From Android Studio import OpenCV into your project as a module: File -> New -> Import_Module -> Select './OpenCV Android SDK/sdk/java' Module name: Android studio automatically fills Module name with openCVLibrary331dev (the exact name depends on the version you download). Click on next. You get a screen with three checkboxes and questions about jars, libraries and import options. All three should be checked. Click on 'Finish'. Android Studio starts to import the module and you are shown an import-summary.txt file that has a list of what was not imported (mostly javadoc files) and other pieces of information.
Open the project structure dialogue as File -> Project_Structure. Select the app module, click on the Dependencies tab and add openCVLibrary331dev as a Module Dependency. When you select Add/Module_Dependency it should appear in the list of modules you can add. It will now show up as a dependency.
At this point the module should appear in the project hierarchy as openCVLibrary331dev, you can navigate in its java directory to examine the Java wrapper APIs. You should be able to import and use OpenCV in your source code.
However, the library source code is still not included into your final app build, any user that attempts to run your app will be asked to install OpenCV Manager on their device. To avoid this, copy the './OpenCV Android SDK/sdk/native/libs' directory (and everything under it) to your Android project, to './OpenCVLibrary331dev/src/main/, and then rename the copied folder from libs to jniLibs.
Go to the onCreate method of MainActivity.java and append this code:

if (!OpenCVLoader.initDebug()) {
    Log.e(this.getClass().getSimpleName(), "  OpenCVLoader.initDebug(), not working.");
} else {
    Log.d(this.getClass().getSimpleName(), "  OpenCVLoader.initDebug(), working.");
}

(Optional) Navigate to './OpenCVLibrary331dev/build.gradle' and modify compileSdkVersion, minSdkVersion, targetSdkVersion to match the values in './app/build.gradle'.
Clean and rebuild project as OpenCV is ready for your project.

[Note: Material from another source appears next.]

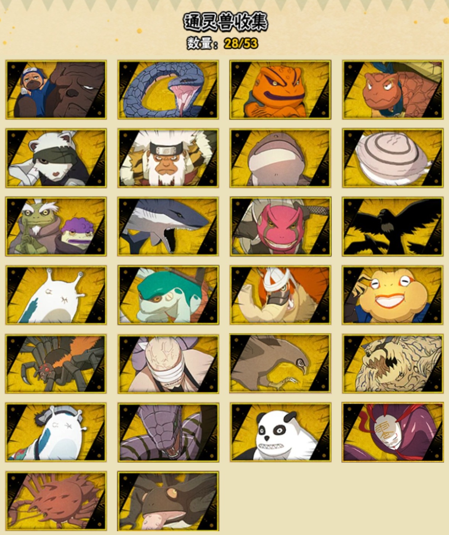Select the white slug Katsuyu card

Part 7 - KCF Tracker in Android

Use OpenCV packages to complete the android app that has the same workflow as described above. The completed program should be able to track simple objects that moves smoothly. We recommend using the grayscale frame mGray for tracking and only use mRgba for display and preview purposes.

Assignment 2

Implement the Python system described above. In particular, you must show:

Rectangle around the target object
Text "Tracking failure occured!" if target object is missing
Text "FPS@"+fps (eg."FPS@30") when tracking
Correct program behavior described above

This will count for two demo points.

Attention

Android devices tend to have limited performance when battery is low. It is because the system is designed to turn off a lot of hardware resources when the battery gets too low so that the device will last for longer. Make sure your tablet is fully charged before demo or your app might be slower than your algorithm should expect.

Part 8 - Get Ready for Assigned Project Labs

Starting next week, you will be working on the assigned project labs, consult the assigned project lab page for more information. Note that the project proposal will be due soon.

Submission Instruction

Refer to the Submission Instruction page for more information.

Grading

Your lab will be graded as follows:

Prelab [2 points]
Lab [4 points]
- Python:
  - Draw rectangle around the target object [0.5 point]
  - Add text "Tracking failure occured!" if target object is missing [0.5 point]
  - Add text "FPS@"+fps (eg."FPS@30") when tracking [0.5 point]
  - Correct program behavior [0.5 point]
- Android:
  - Draw rectangle around the target object [0.5 point]
  - Add text "Tracking failure occured!" if target object is missing [0.5 point]
  - Add text "FPS@"+fps (eg."FPS@30") when tracking [0.5 point]
  - Correct program behavior [0.5 point]
Quiz (2 points)